Sala do Participante

Geraldo Dias da Cruz

17/01/2020

Geraldo Dias da Cruz

Fale resumidamente sobre você: onde nasceu, onde vive, sua carreira no Banco do Brasil, se é aposentado ou ainda trabalha e outros fatos que deseja destacar.

Nasci em 1929 na cidade de Belo Horizonte (MG) e atualmente moro em Goiânia (GO). Sou aposentado. Gosto de viajar e escrever poesias. Publiquei meu primeiro livro em 1955.

Como surgiu a literatura em sua vida?

Muito cedo. Aprendi a ler e escrever com 7 anos, depois descobri o livro e me apaixonei por ele. Procuro com a minha palavra dissolver a dor do homem. Assim estou sempre nascendo: nasço e recupero em mim a prometida face - o fogo que aquece meu corpo e acendem nos meus olhos a esperança e o amor.

Em que você se inspira? Você se espelha em outros autores?

A confusão dos tempos causa temor e esperança ao mesmo tempo (suspense), flagrando uma associação intermitente de imagens que instigam o conhecimento. A livre associação das imagens se desenrola em busca da plenitude da palavra que se instala no poema. Escrevo como se estendesse raízes e seu ramo adormecido alcançando o silêncio.

Ao escrever, quais assuntos e temas mais despertam seu interesse? Por quê?

Os poemas que eu escrevo versam sobre o mistério que envolve a minha infância, a natureza e as coisas simples. São palavras que geram um sentimento de inquietude, vontade para o jogo da invenção. Inútil fugir, impossível desviar-se; o enfrentamento do desconhecido é a única forma de atingir a beleza do oculto, o anverso, o inverso de mim mesmo e do poema. O mistério maior da minha criação é o espanto e a dimensão da verdade passa a ser a medida do real vivenciado e sonhado pela palavra. Sou o poeta e o tempo e anuncio o que opta pela imaginação, maior que a vida. Minha criação é destacada como elo entre sujeito e mundo.

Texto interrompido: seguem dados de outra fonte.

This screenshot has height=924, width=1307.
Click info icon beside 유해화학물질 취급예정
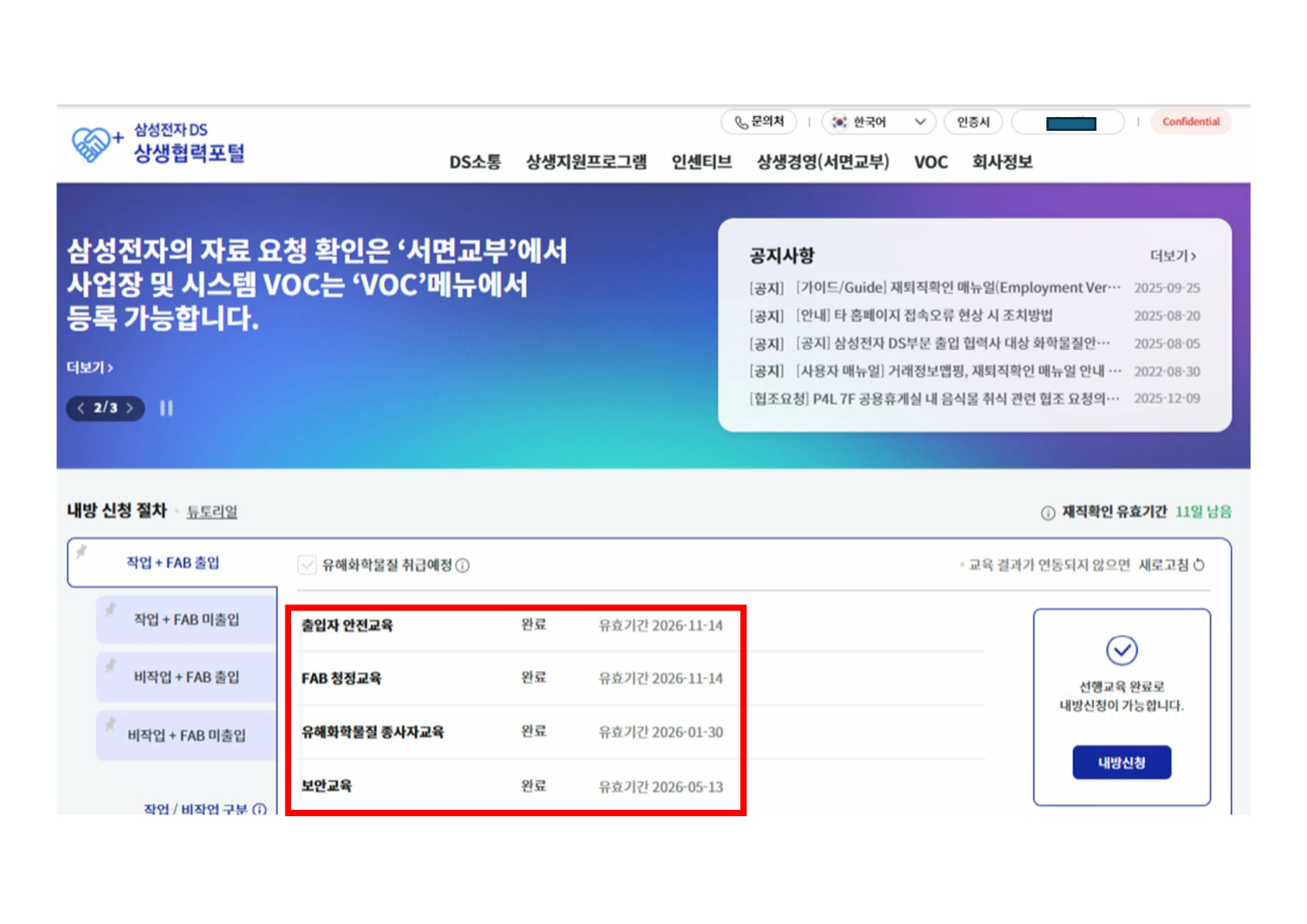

Qual a importância do trabalho criativo em sua vida? O que você busca com suas obras?

Estou sempre oferecendo uma flor na mão em concha. É a canção da vida, sempre, sempre, com o coração no lugar do sonho. É a loucura, querendo recusar a realidade. Os acontecimentos alinham-se na revisão da memória (passado) e na projeção do futuro, ampliando as dimensões do presente. E assim vou anulando qualquer juízo de valor sobre o critério temporal e espacial. Fundem-se, assim, real e sobrenatural e o conceito de verdade é posto no poema.

Recomenda a outros colegas que se dediquem a esse tipo de atividade? Por quê?

A leitura é a melhor arte da vida. Com ela estou aprendendo a envelhecer e a morrer. Durante muito tempo a morte foi tratada como um tabu do qual só se falava metaforicamente. Ela era simplesmente "a indesejada das gentes". Depois, a situação foi mudando aos poucos e hoje já se encara a morte sem o pavor antigo.